Broadcaster and football enthusiast Colin Murray took over the reins as he already appeared on Channel 5 hosting live NFL. In 2007, his BBC Radio 1 colleague at the time, Mark Chapman joined Channel 5 to cover Italian football alongside Laura Esposto. In 2010, Colin Murray left Channel 5 after the final of the Europa League in which Fulham were beaten 2–1 by Atlético Madrid, to become a full-time host with BBC Sport to host Match of the Day 2 and BDO Darts. Mark Chapman only appeared once more on Channel 5 after the end of Football Italiano covering for Colin Murray and with Laura Esposito now presenting in Italy, Channel 5 needed a new host and Jim Rosenthal was appointed to host live Europa League matches, hosting a live match every round up to the final from 2010 to 2012. Kelly Cates and George Riley from BBC Radio 5 Live have joined the show as the new presenters for the new Football League Highlights Show. Kelly Cates has worked for ESPN UK, ITV Sport, Talksport and BBC Radio 5 Live covering football from Premier League to the World Cup. George Riley has presented Rugby League and reported and commentated on football, snooker and darts for BBC Sport and BBC Radio 5 Live.

== Commentators ==
Channel 5's first main commentator was Capital Gold and BBC Radio 5 Live broadcaster Jonathan Pearce. Pearce hosted an array of football from UEFA Cup, Confederations Cup, Internationals to Scottish Football. Pearce left in Summer 2004 to join the Match of the Day team. John Helm was then the main commentator and filled the role left by Pearce, with other commentaries coming from Gary Bloom, Tony Jones and Jon Champion. In 2007 Dave Woods and commentated on nearly every UEFA Cup and Europa League match from 2007 to 2012, when he was unavailable Steve Bower deputised. Paul Walker is the main commentator for Football League & League Cup highlights although Sky Sports Football League Commentators are used as well on matches that were previously shown live on Sky. Dave Farrar has also commentated, mostly in the EFL Cup.

== Pundits ==
Channel 5's regular pundits consisted of Pat Nevin who, from 2009, moved to pitchside before games and in the OB truck at half and full-time; Phil Thompson, who commentated on the first ever Football on 5 match between Poland and England with Jonathan Pearce; Stan Collymore who replaced John Barnes from 2010 to 2012 and was in the studio alongside Jim Rosenthal, and Graham Taylor who is the principal co-commentator. When needed, guests are used as pundits such as Kevin Ratcliffe. Channel 5 has also used other pundits and commentators when needed, such as Ray Houghton, Terry Butcher, Joe Royle, Phil Babb, Stewart Robson and John Scales.

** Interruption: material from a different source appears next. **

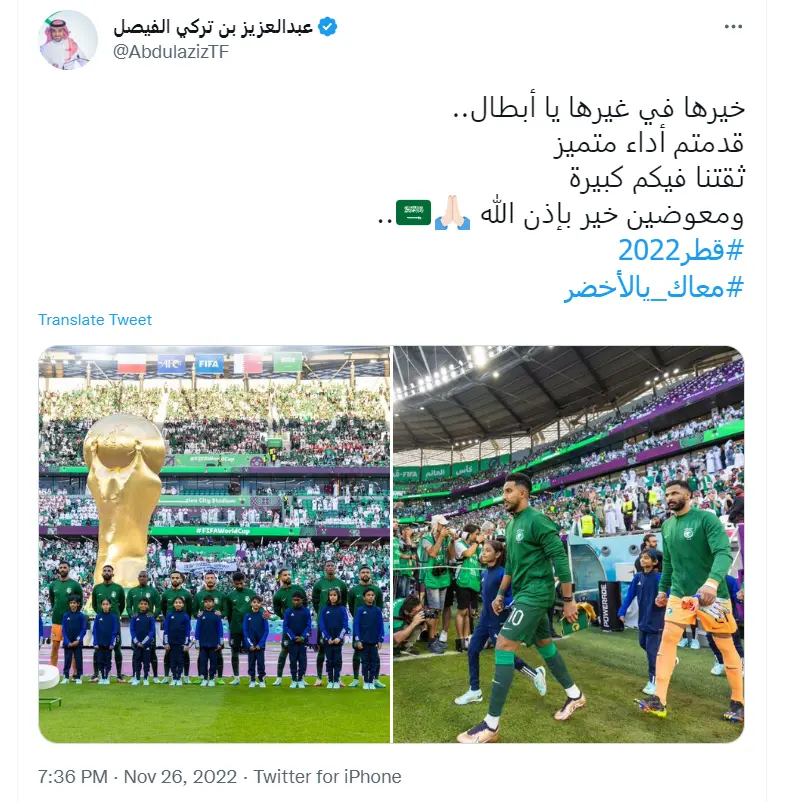Click Translate Tweet
The width and height of the screenshot is (791, 802).
click(x=95, y=320)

Uniquely, John Barnes has appeared in every major role for the show: firstly, he hosted the programme then, when Murray was appointed host, Barnes appeared as a co-commentator. He also appeared as a pitchside analyst speaking to resident reporter Dave Beckett, giving his thoughts on the action during the match, at half time and at full-time, and conducting post-match interviews. Barnes left after he became manager of Tranmere Rovers and was replaced by Collymore. He was sacked as manager after a poor run of results, but has never returned to Channel 5 but has since appeared on ESPN UK as a pundit. Channel 5 use a variety of pundits for Football League & League Cup programming however Alan Curbishley, Chris Iwelumo, Clinton Morrison, Michael Gray and Adam Virgo all feature regularly. More pundits have included Kevin Davies, David James and Francis Benali. As for co-commentators, recently the likes of Nigel Spackman, Phil Brown, Owen Hargreaves (co-commentator and pundit) and John Hartson have appeared on their League Cup coverage.

== Reporters ==
Football League coverage on Channel 5 has numerous reporters at each game. Tom Skippings is the main reporter for most programmes. Two other notable reporters are Nick Halling and Sue Thearle - both taken from the BBC. Jack Woodward, Dan Mason, Dave Beckett and John Anderson all also feature semi-regularly. For the 2016/17 season, Channel 5 used 22 reporters during the course of the season, as well as those mentioned. Oliver Wilson, Will Cope, Dan O'Hagan, Alex Gordon-Martin, Faye Carruthers, Chris Maughan, Mick Conway, Jonathan Beck, Steve Lee, Andy Hodgson, Jonathan Legard, Simon Watts, Callum Williams, Chris Wise and Tony Colliver have all appeared during the 2016/17 season.